Тело принесли и опустили на площадку; глаза мертвеца, широко открытые, неподвижно смотрели вверх, на луну. Потом солдаты вытолкнули вперед плачущую девушку.

— Уйми слезы, — сказал Сети, — и поклянись Атумом — Создателем, и Маат — богиней истины и закона, что будешь говорить только правду.

Девушка подняла на него глаза и произнесла глубоким и тихим голосом, почему-то напомнившим мне медленно льющийся из кувшина мед, — быть может, потому, что она говорила с трудом, стараясь сдержать подступавшие к горлу рыдания:

— О царственный Сын Кемета, я не могу поклясться этими богами, ведь я дочь Израиля.

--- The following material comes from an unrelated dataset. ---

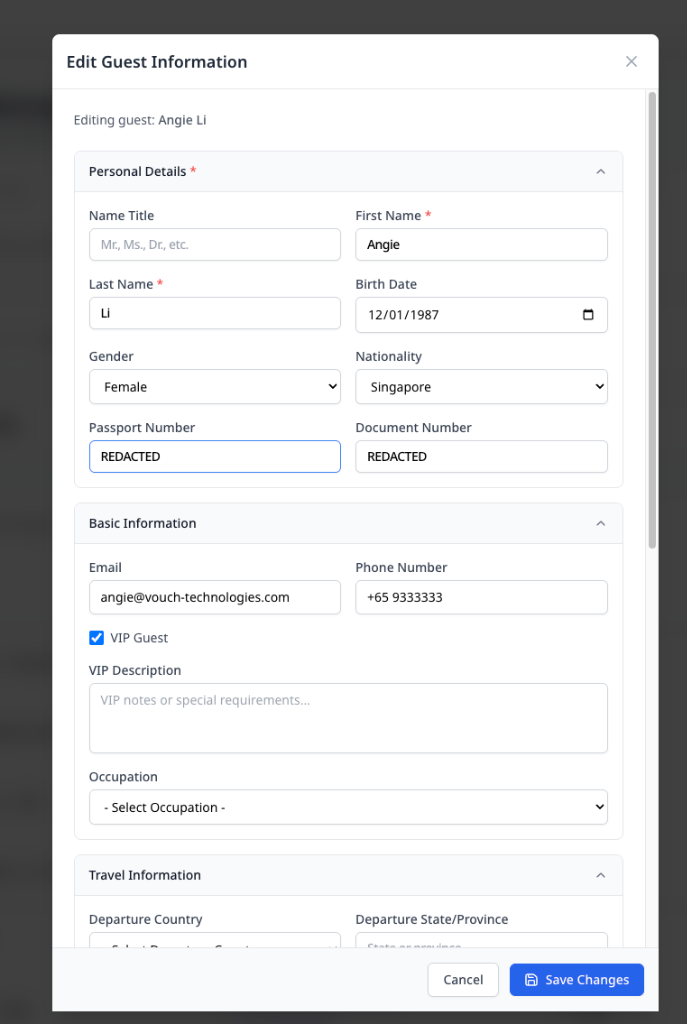Collapse the Basic Information section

Принц внимательно посмотрел на нее и спросил:

— Каким же богом ты можешь поклясться, о дочь Израиля?

— Яхве, о принц, — мы считаем его единым и единственным богом. Творцом мира и всего, что в нем есть.

— Тогда, наверно, его другое имя — Кефера, — сказал принц, слегка улыбнувшись, — но будь по-твоему. Поклянись своим богом Яхве.

Она подняла обе руки над головой и сказала:

— Я, Мерапи, дочь Натана из племени Леви, народа Израиля, клянусь именем Яхве, бога Израиля, что буду говорить правду и всю правду.

— Расскажи нам все, что ты знаешь о смерти этого человека, о Мерапи.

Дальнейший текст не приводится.